Il est pourtant difficile d’améliorer la situation des enseignants ou de parvenir à une éducation de qualité pour tous en l’absence d’un financement adéquat. Et c’est d’autant plus difficile en temps de crise.

Selon les données les plus récentes de l’Institut de statistique de l’UNESCO (UIS), la moitié des pays du monde consacrent entre 3,4 et 5,7 pour-cent de leur PIB à l’éducation, ce qui place la moyenne globale à 4,7 pour cent.

Les chiffres varient, toutefois, fortement selon la région.

D’après le Rapport mondial de suivi, « Bien que les pays à faible revenu aient augmenté la part de leur revenu national consacrée à l’éducation, passée de 2,9 à 3,8 % depuis 1999, certaines régions et certains pays ont continué de négliger l’éducation. L’Asie centrale et l’Asie du Sud et de l’Ouest sont les régions qui investissent le moins dans ce domaine. »

Cuba, par exemple, investit 13,38 pour cent de son PIB dans l’éducation, cependant que les Émirats Arabes Unis ne lui consacrent que 0,99 percent de leur PIB.

C’est pourquoi l’Internationale de l’éducation (IE) appelle les gouvernements à investir au moins 6 pour cent de leur PIB national dans le corps enseignant et l’éducation.
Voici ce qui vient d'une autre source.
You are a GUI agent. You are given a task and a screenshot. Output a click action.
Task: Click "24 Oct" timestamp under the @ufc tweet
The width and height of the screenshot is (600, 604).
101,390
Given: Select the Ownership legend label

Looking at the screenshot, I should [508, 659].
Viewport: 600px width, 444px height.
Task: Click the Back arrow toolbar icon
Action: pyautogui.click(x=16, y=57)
Le thème de la Journée mondiale de cette année - « Agissons pour les enseignant(e)s » - est un cri de ralliement qui s’adressé à quiconque attache de l’importance à l’éducation et nous appelle à valoriser la profession enseignante et à prendre position en sa défense.
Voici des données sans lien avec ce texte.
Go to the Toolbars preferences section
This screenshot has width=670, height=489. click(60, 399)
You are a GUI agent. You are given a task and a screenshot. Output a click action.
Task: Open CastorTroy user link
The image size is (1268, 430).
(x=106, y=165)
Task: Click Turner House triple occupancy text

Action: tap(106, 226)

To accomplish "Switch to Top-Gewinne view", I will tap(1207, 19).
La date de la Journée mondiale des enseignants trouve son origine dans la Recommandation OIT/UNESCO relative à la condition du personnel enseignant, adoptée le 5 octobre 1966, qui tient lieu de charte sur les droits des personnels enseignants à niveau mondial.

Cette année, l’appel à la mobilisation va bien au-delà de la compassion.

Il s’agit d’un appel en faveur d’actions audibles, visibles, concrètes et immédiates en réponse aux difficultés qu’affrontent les enseignant(e)s et les systèmes éducatifs de par le monde.

Un appel à la contestation et au renversement des mesures d’austérité adoptées par de nombreux gouvernements, en Europe et ailleurs, en réponse à la crise financière et économique.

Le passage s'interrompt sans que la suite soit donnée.